Exercise brief:
Starting at the line that contains "This screenshot has width=698, height=705.", print each line exactly through the end of the listing. Skip any pictures and add nothing.

Records for this exercise:

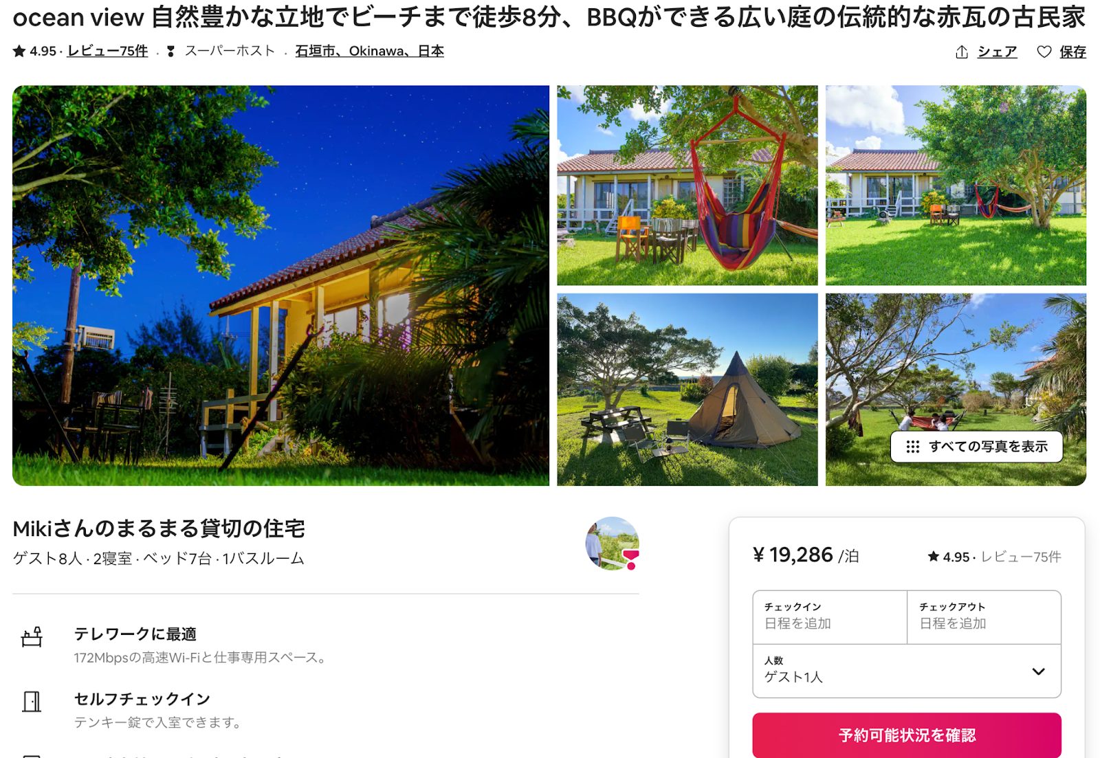This screenshot has height=758, width=1100.
Task: Open the night-sky house main photo
Action: pyautogui.click(x=281, y=285)
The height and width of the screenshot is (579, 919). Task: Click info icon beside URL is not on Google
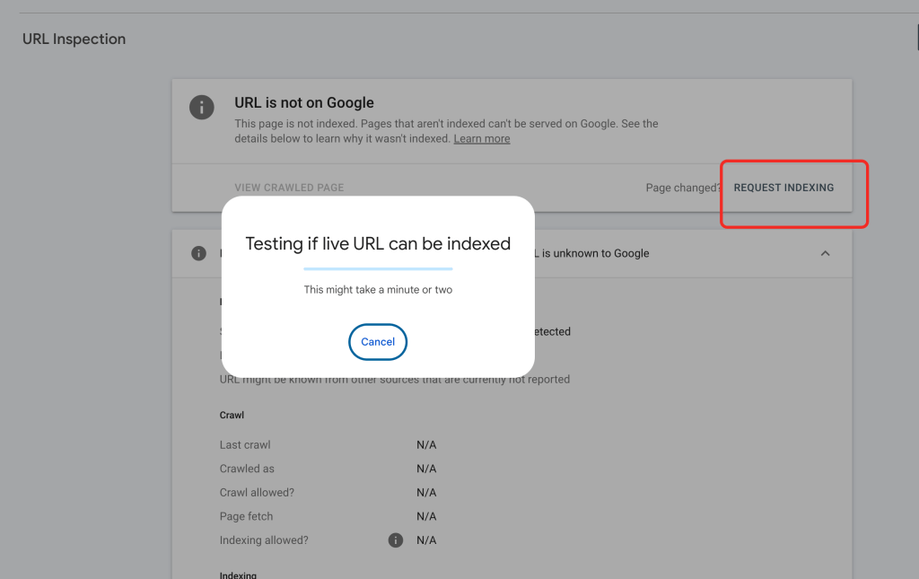(x=202, y=107)
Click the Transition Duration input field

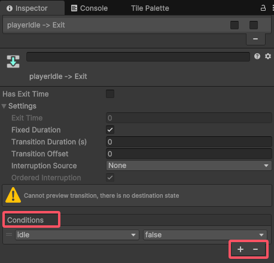pos(189,142)
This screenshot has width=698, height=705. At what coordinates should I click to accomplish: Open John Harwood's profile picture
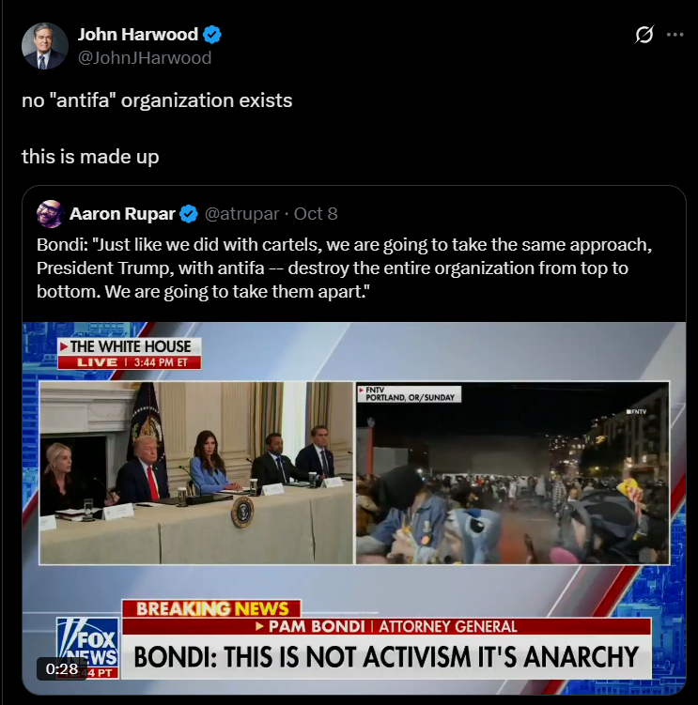click(x=44, y=46)
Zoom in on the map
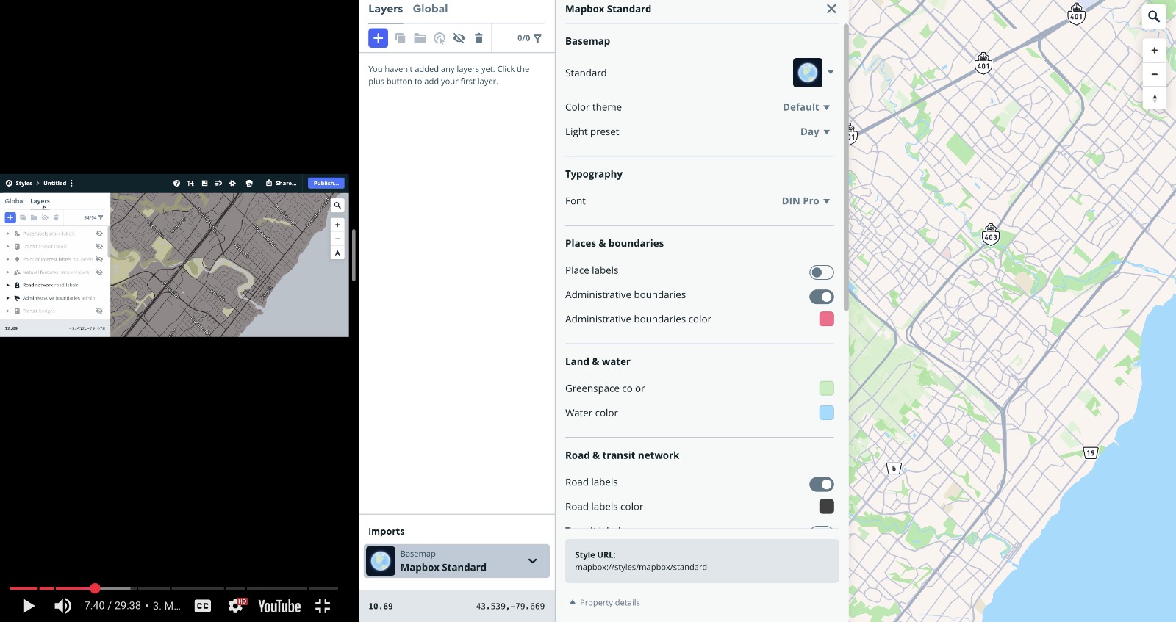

Task solution:
This screenshot has width=698, height=705. At what coordinates should I click to accomplish: Open John Harwood's profile picture
click(x=44, y=46)
Zoom in on the map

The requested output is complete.